Scientists continue to study the present-day sinter deposits and gather clues about the origins of life on Earth.

The shape of microorganisms
Dr Álvaro and his team are investigating sinter rocks from southwest Iceland in the Krýsuvík geothermal area. The geothermal field is located on the Reykjanes peninsula above the Mid Atlantic Ridge, where a body of magma sits just below the surface of the Earth’s crust. Sinters contain silicified microbes as well as microbial textures. The team is using a combination of biomarker and isotopic analyses to study these modern deposits, but in addition they are also using several microscopic techniques to study the textures and fabrics that microbial communities left within the mineral build-up. It is the microbes that control the shape of the deposits, so if we can study and understand which types of organisms form particular structures, scientists can look for the same structures in sinter deposits from other hydrothermal springs both on Earth and on other planets, and identify which types of microbes were present at their formation.

The Krýsuvík sinter deposits
The team studied how the hot-spring environment changed progressively away from the vent. Close to the vent are the hottest waters (over 75°C) and the most acidic, and here there were no structures recognisable of specific microbial communities. This is because the extreme conditions and fast precipitation of sinter prevents the formation of clear structures. As the team sampled further from the vent, where temperatures decrease to below 75°C, mats encrusting the floor of abandoned meanders and desiccated ponds display individual microbial filaments and coccoids.

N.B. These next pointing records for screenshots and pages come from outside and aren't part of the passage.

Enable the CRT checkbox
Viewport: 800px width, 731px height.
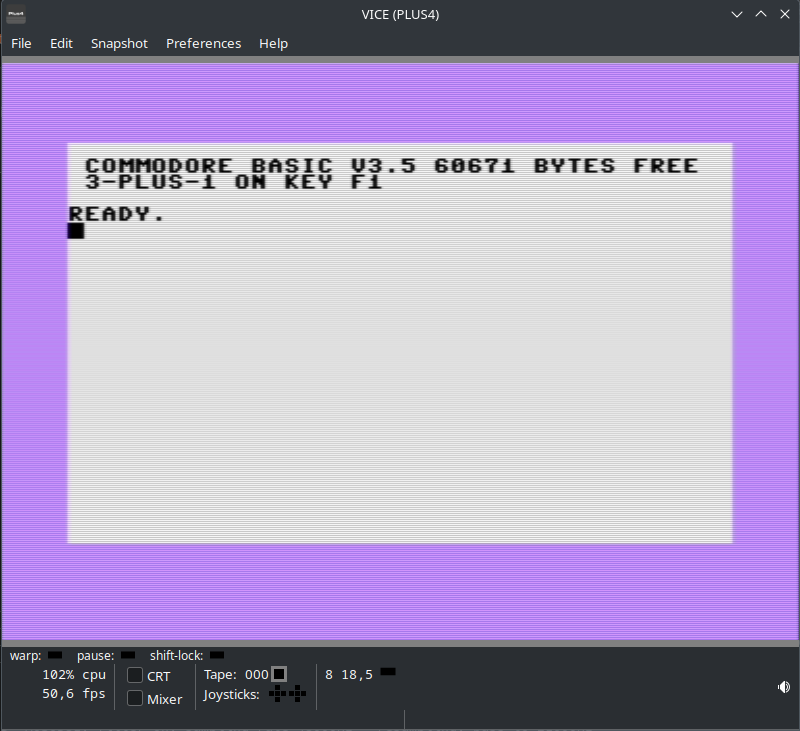click(x=135, y=676)
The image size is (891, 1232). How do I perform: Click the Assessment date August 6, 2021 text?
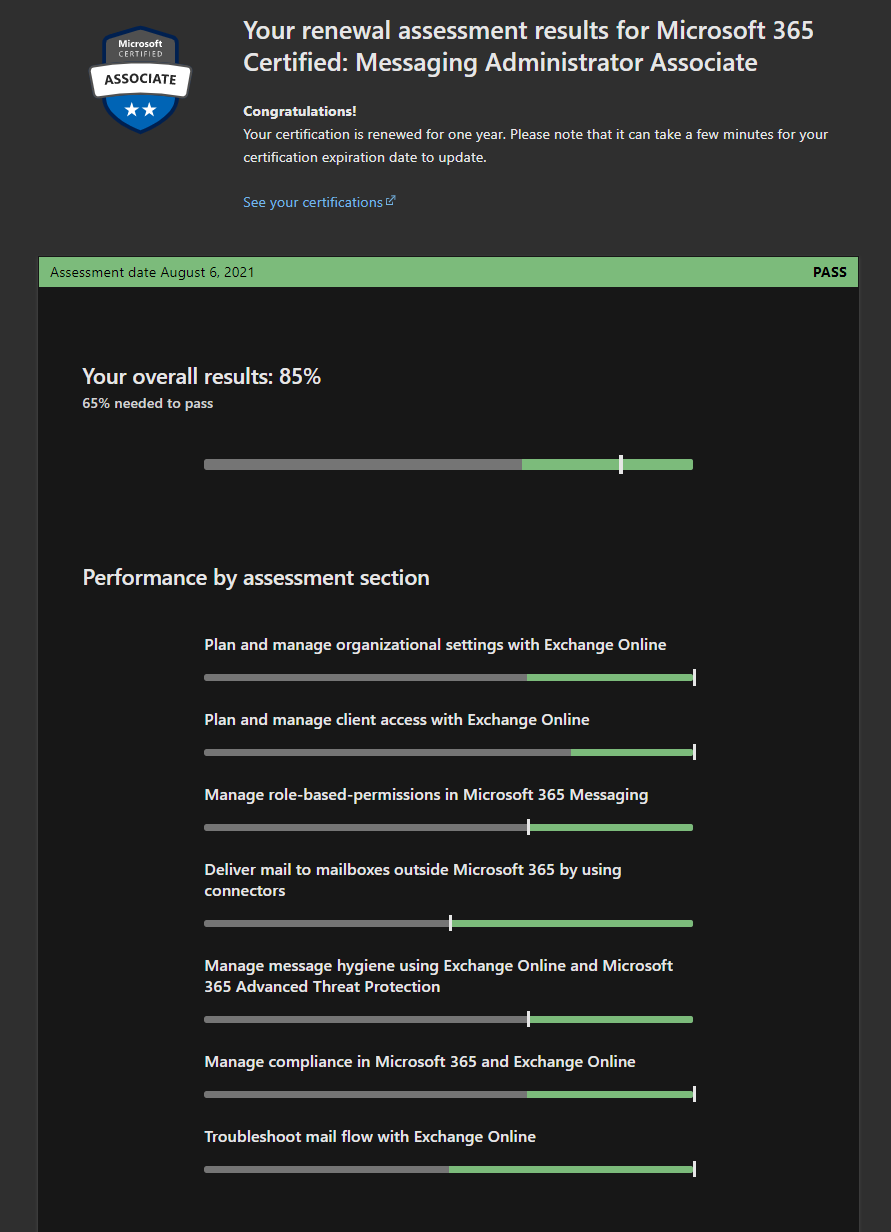point(152,272)
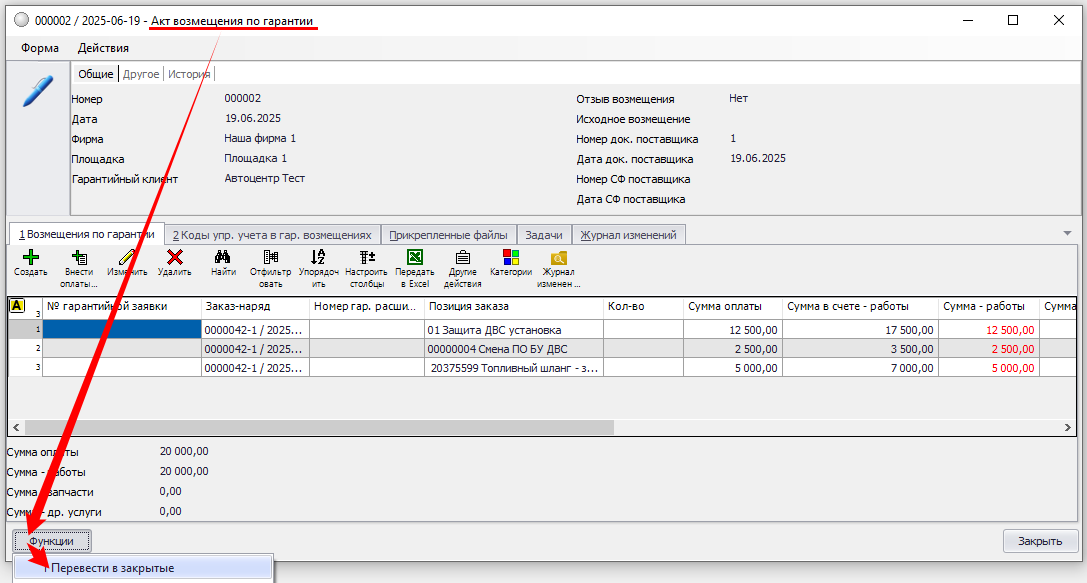
Task: Click the Закрыть button
Action: coord(1040,541)
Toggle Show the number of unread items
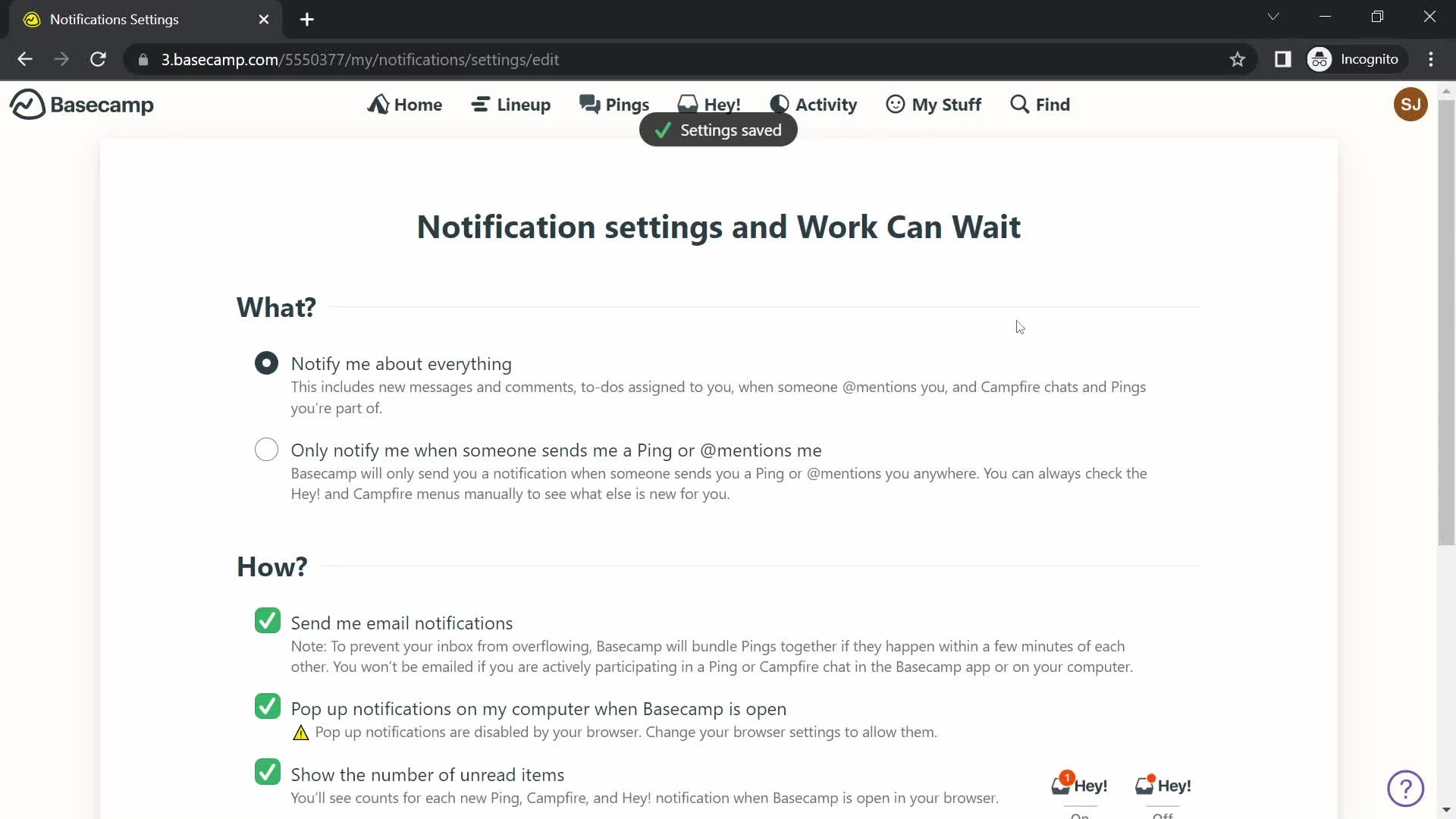The width and height of the screenshot is (1456, 819). (x=267, y=774)
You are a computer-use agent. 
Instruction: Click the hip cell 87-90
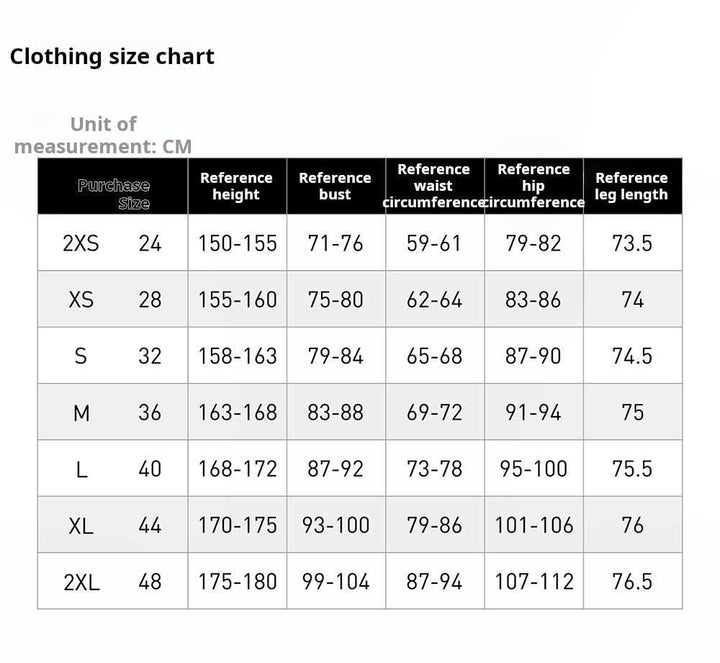534,356
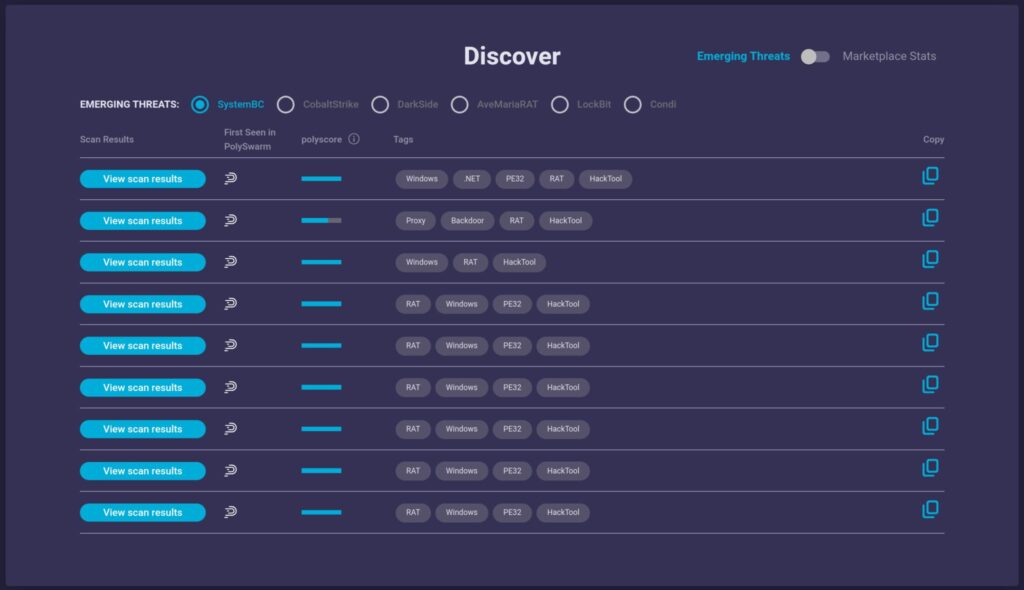The width and height of the screenshot is (1024, 590).
Task: Open View scan results in the second row
Action: point(143,221)
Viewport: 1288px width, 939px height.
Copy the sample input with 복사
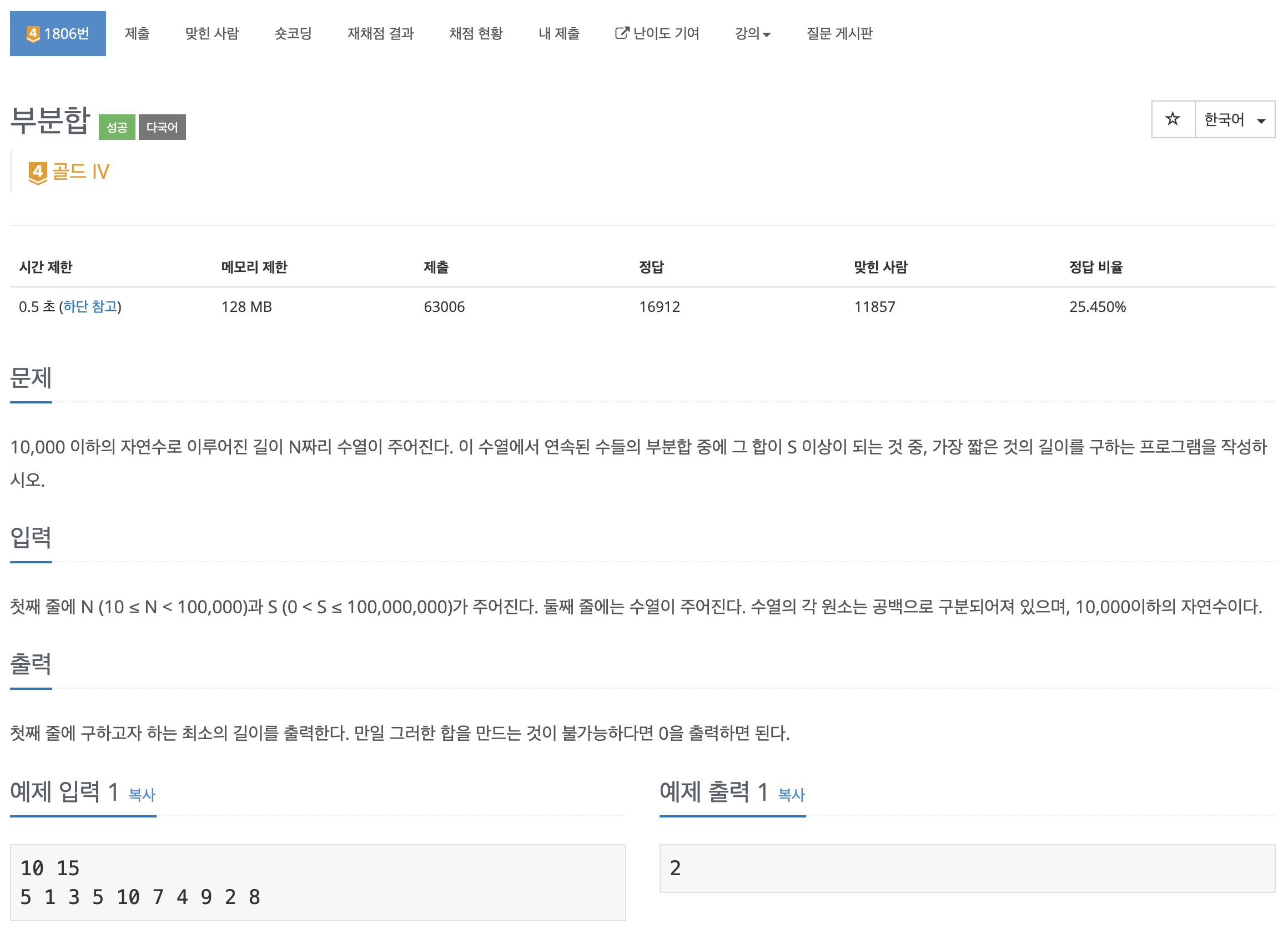click(141, 796)
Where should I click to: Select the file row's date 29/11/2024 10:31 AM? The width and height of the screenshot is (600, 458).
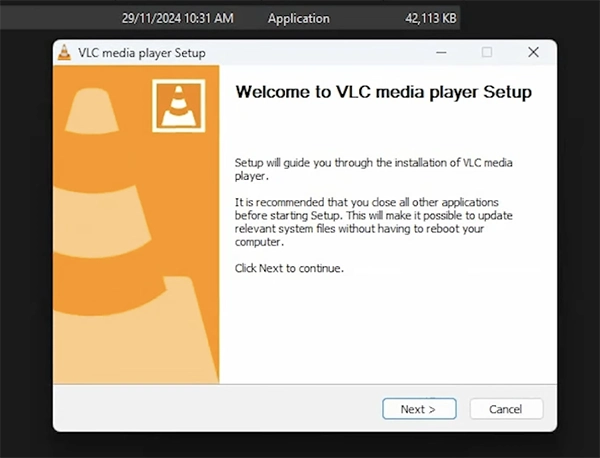coord(178,18)
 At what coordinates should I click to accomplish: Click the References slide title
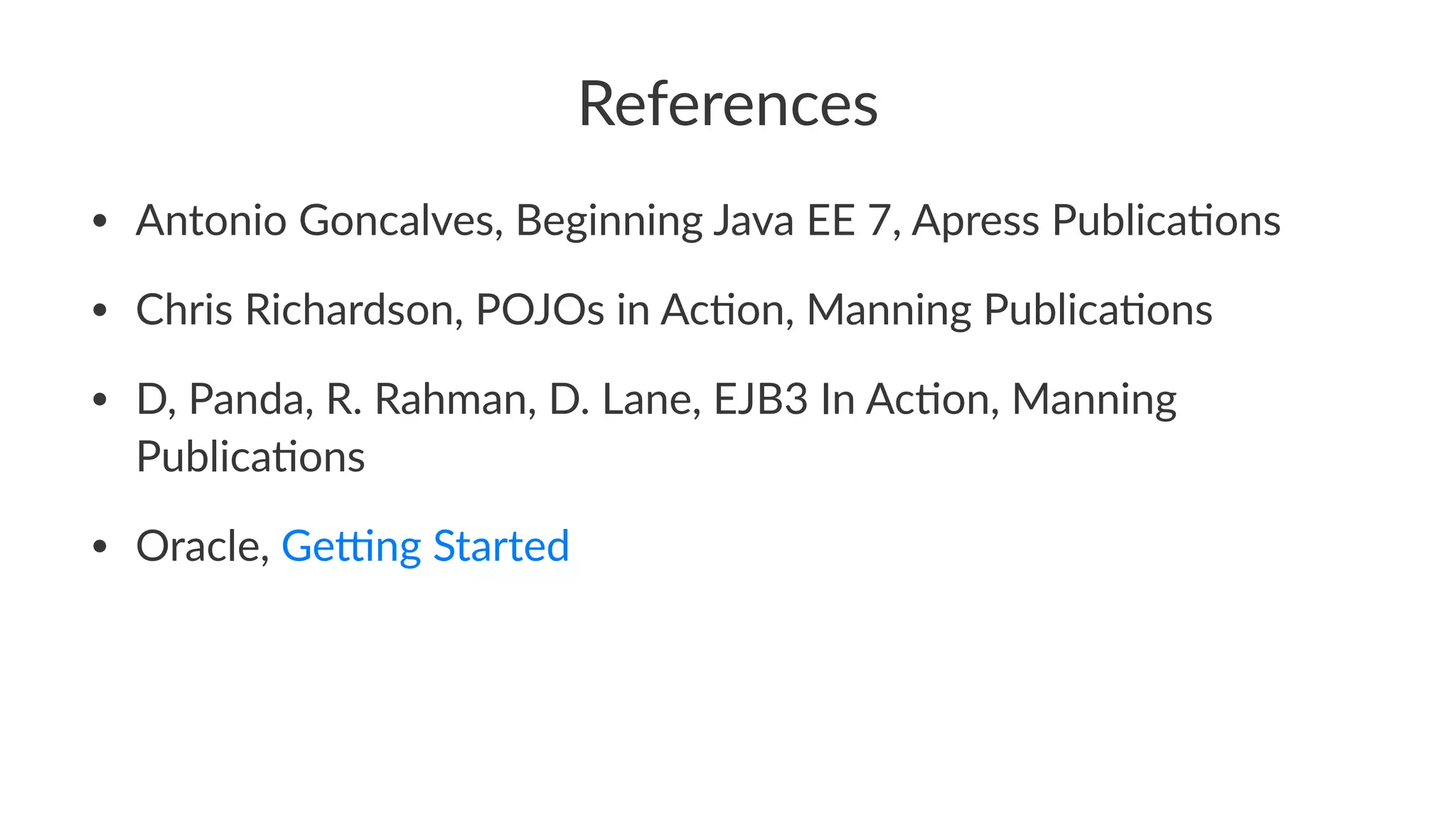pyautogui.click(x=728, y=104)
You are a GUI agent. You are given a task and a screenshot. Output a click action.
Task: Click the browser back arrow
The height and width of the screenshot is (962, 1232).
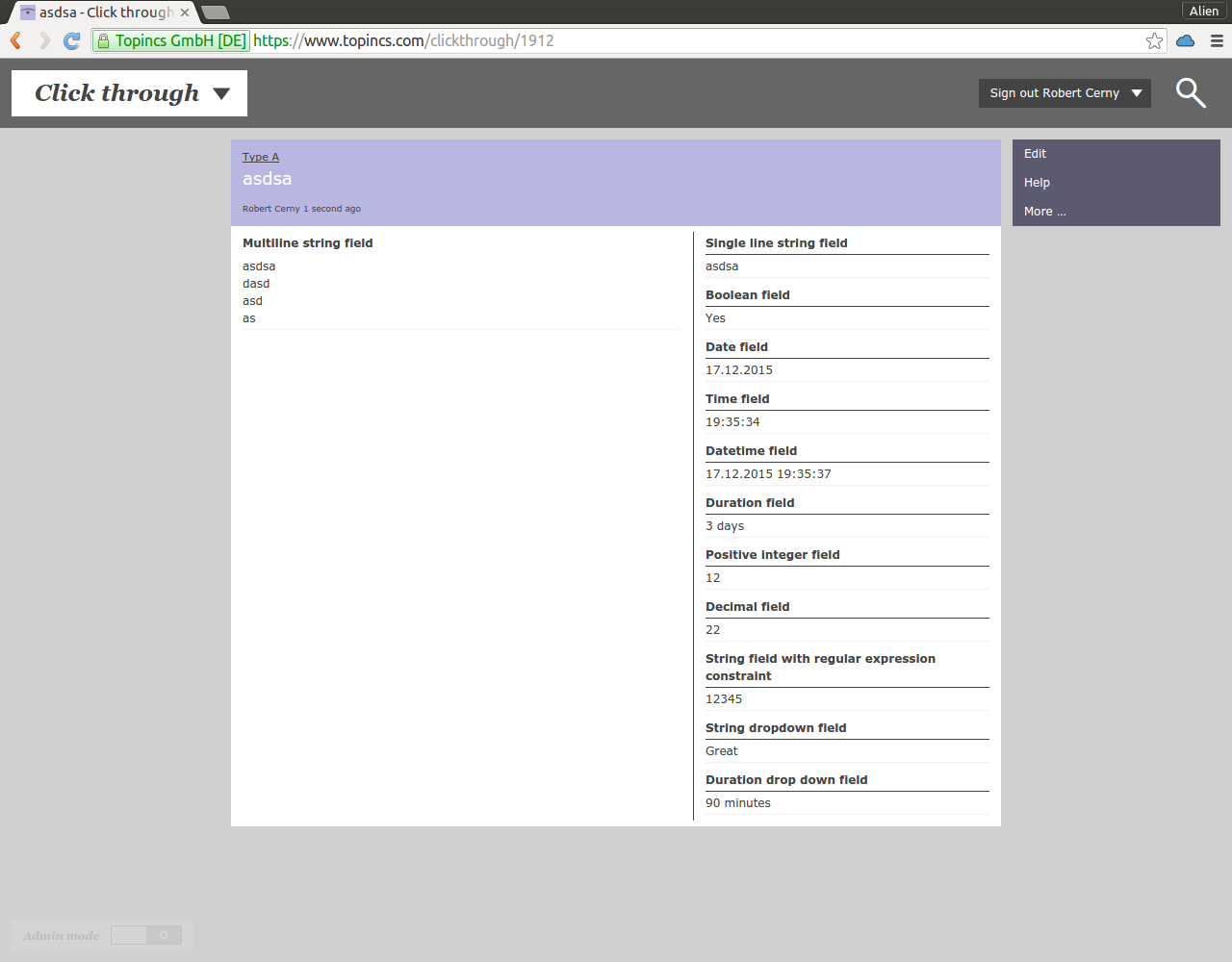(x=15, y=40)
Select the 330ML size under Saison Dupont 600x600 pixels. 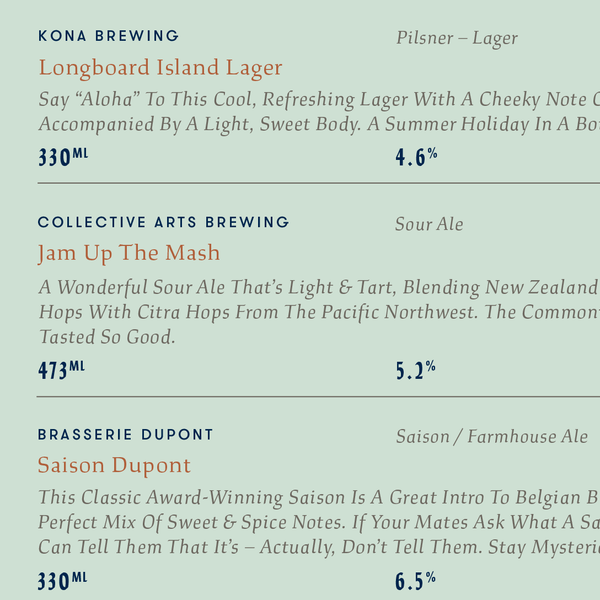click(x=62, y=581)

Biomarker analyses point to intergrowths of cyanobacteria, Aquificales and sulfate-reducing bacteria and methanogenic archaea. In addition, the team was able to link the types of microorganisms to their distinct textures. Filament-shaped microbes indicated the presence of cyanobacteria, formerly known as blue-green algae, which use sunlight to make their own food. They are a very important group of photosynthetic bacteria on Earth and are also among the oldest fossils discovered, suggesting they may have played a very important role in the evolution of life on Earth. The rods and coccoid (spherical) shapes suggest other types of chemotrophic bacteria and heterotrophic fungi that are adapted to life in hot springs.

Martian implications
The Icelandic silica sinters are considered as analogous to hydrated silica occurrences on Mars discovered by the rover. Not only does this suggest there was once water present on Mars in enough abundance for features such as hydrothermal springs, but scientists can study the deposits in Iceland to understand what types of microbial communities might once have lived there. Ultimately, collecting sinter samples from Mars and returning them to Earth for biomarker and microscopic analysis to understand their textures will provide an answer to the question of whether there was life under these conditions on Mars, but until then scientists can continue to study the present-day sinter deposits and gather clues about the origins of life on Earth.